Although live-attenuated vaccines have been used for some time to control clinical symptoms of the porcine reproductive and respiratory syndrome (PRRS), the molecular bases for the attenuated phenotype remain unclear. We had previously determined the genomic sequence of the pathogenic PRRSV 16244B. Limited comparisons of the structural protein coding sequence of an attenuated vaccine strain have shown 98% homology to the pathogenic 16244B. Here we have confirmed the attenuated phenotype and determined the genomic sequence of that attenuated PRRSV vaccine and compared it to its parental VR-2332 and the 16244B strains. The attenuated vaccine sequence was colinear with that of the strain 16244B sequence containing no gaps and 212 substitutions over 15,374 determined nucleotide sequence. We identified nine amino acid changes distributed in Nsp1β, Nsp2, Nsp10, ORF2, ORF3, ORF5 and ORF6. These changes may provide the molecular bases for the observed attenuated phenotype.
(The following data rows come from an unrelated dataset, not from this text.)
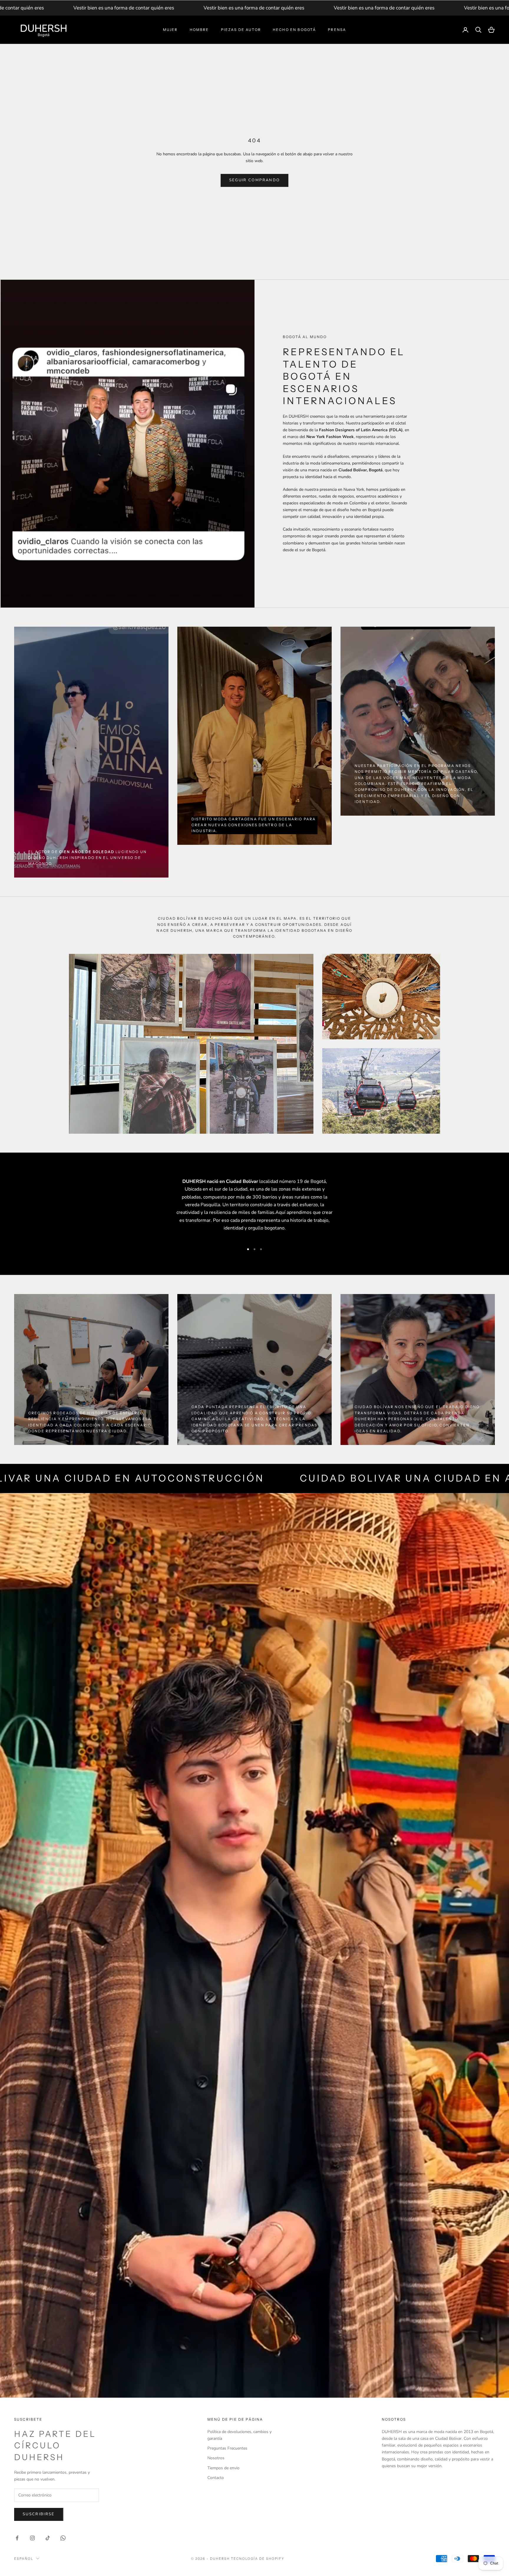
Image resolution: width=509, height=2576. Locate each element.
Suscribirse (39, 2514)
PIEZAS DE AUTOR (241, 29)
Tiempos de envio (223, 2468)
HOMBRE (199, 29)
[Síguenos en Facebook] (17, 2538)
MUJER (170, 29)
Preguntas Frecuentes (227, 2448)
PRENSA (337, 29)
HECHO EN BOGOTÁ (294, 29)
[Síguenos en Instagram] (32, 2538)
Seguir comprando (254, 180)
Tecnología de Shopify (257, 2559)
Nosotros (215, 2458)
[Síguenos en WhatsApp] (63, 2538)
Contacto (215, 2477)
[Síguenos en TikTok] (48, 2538)
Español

尽管减毒活疫苗已被用于控制猪繁殖与呼吸综合征(PRRS)的临床症状,但减毒表型的分子基础仍不清楚。我们之前已经确定了致病性PRRSV 16244B的基因组序列。对一种减毒疫苗株的结构蛋白编码序列进行的有限比较显示,其与致病性16244B有98%的同源性。在此,我们证实了该减毒表型,并确定了该减毒PRRSV疫苗的基因组序列,并将其与其亲本VR-2332和16244B毒株进行了比较。减毒疫苗序列与16244B毒株序列共线性,在15374个确定的核苷酸序列中没有缺口,有212个替换。我们在Nsp1β、Nsp2、Nsp10、ORF2、ORF3、ORF5和ORF6中鉴定出9个氨基酸变化。这些变化可能为观察到的减毒表型提供分子基础。